Yevgeny nodded once, clambered to his feet, and went up to the level of the gallery to extract the tool of his trade from the tool of Lothar’s. Because of the head’s barbed flukes, this was not to be accomplished without half-destroying the banca; a task for which Yevgeny was superbly equipped in that he had the strength of ten men, and in lieu of one hand, a cannonball. A city-sacking’s worth of splintering and shattering was packed into a brief span of time; then he popped up with the terrible head in his hand, and the shaft under one arm. He turned toward Lothar and favored him with a very civil nod and half-bow, then stalked out of the House of the Golden Mercury, glancing up once to get the sun’s bearing.
“Who was that!?” asked Leibniz. He and Caroline had been oblivious to the harpoon-attack but had been drawn to the banca-demolition.
Eliza had Johann on her hip; he had got through all of the bawling and gone into child-shock.
“My dear Doctor,” she answered, “if I explained every little thing to you, you’d grow bored with me, and stop writing me those charming letters.”
“I simply wish to know, for practical reasons, whether you are being stalked by any more giant murderous harpooneers.”
“He is the only one, as far as I know. His name is Yevgeny the Raskolnik.”
“What’s a Raskolnik?”
“As I said before, if I explain everything…”
“All right, all right, never mind.”
Our heart oft times wakes when we sleep, and God can speak to that, either by words, by proverbs, by signs, and similitudes, as well as if one was awake.
—JOHN
BUNYAN,
The Pilgrim’s Progress
She chose an ancient desk that had been dragged out into the court and left to die.
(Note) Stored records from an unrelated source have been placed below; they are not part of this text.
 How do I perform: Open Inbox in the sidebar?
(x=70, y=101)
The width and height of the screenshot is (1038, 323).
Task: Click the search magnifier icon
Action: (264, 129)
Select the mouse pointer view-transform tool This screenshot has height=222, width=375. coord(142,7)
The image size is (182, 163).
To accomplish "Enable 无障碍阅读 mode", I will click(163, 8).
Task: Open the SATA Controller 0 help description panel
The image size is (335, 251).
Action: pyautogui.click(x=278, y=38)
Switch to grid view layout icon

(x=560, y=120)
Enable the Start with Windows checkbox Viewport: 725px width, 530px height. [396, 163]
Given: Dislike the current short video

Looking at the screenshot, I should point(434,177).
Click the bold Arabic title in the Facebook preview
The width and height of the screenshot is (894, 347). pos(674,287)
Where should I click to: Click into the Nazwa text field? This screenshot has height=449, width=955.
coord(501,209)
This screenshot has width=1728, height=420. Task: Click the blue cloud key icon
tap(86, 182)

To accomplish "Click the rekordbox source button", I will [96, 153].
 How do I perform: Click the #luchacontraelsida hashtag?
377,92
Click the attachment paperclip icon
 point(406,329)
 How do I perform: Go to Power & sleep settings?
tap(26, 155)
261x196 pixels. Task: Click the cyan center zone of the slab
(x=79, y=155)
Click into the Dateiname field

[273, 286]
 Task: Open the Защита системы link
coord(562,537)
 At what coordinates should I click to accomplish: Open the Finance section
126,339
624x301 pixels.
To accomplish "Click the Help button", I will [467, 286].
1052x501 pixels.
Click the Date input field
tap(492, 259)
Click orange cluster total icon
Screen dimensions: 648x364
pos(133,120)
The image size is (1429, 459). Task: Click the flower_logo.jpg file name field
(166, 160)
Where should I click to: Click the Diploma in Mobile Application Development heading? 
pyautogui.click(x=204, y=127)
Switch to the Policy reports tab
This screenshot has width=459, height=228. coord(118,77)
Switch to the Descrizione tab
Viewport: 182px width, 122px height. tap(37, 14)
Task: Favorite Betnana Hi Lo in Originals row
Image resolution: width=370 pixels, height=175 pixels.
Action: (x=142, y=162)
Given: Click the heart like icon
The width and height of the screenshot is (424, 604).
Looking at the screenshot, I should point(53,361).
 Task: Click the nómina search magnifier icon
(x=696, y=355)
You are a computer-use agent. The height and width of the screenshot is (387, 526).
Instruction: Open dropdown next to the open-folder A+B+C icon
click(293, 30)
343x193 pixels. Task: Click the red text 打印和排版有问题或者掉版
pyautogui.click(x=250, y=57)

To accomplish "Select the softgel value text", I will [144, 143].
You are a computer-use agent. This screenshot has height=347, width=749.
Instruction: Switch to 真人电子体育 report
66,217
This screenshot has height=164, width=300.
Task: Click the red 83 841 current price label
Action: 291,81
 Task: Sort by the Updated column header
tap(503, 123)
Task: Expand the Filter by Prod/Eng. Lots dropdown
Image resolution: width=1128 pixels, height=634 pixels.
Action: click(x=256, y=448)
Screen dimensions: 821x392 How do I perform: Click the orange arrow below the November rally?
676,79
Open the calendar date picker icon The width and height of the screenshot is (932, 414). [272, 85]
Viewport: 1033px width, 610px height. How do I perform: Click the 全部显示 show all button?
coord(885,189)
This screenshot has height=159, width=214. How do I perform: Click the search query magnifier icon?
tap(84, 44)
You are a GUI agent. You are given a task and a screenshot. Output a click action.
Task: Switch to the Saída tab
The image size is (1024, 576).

Rain had fallen on it, and its planks had warped and split, and its drawers were stuck. But the sun shone on it, which felt good on her skin. From another banca she fetched a sheet of foolscap, and in a recess of this one she quarried out a glass inkwell whose cork was cemented in place by a rime of hardened ink. In the end the only way to get it open was to take that stiletto out of her waist-sash and scrape off the crust, then pry the cork loose. The ink had become sludge. She thinned it with saliva and gathered some of it up into a quill.
Leibniz and Caroline were sitting on crates, doing lessons: “Tactics,” said the Doctor, “are what the Duchess of Arcachon has been pursuing; Baron von Hacklheber has quite neglected tactics for strategy.”
“Who won?” Caroline asked.
“Neither,” said the Doctor, “for neither pure tactics nor pure strategy constitutes a wise course for a Prince, or a Princess. Perhaps the winner shall be Johann Jean-Jacques von Hacklheber.”
“Let us hope so,” said Caroline, “for he has been saddled with the most ungainly name I have ever heard.”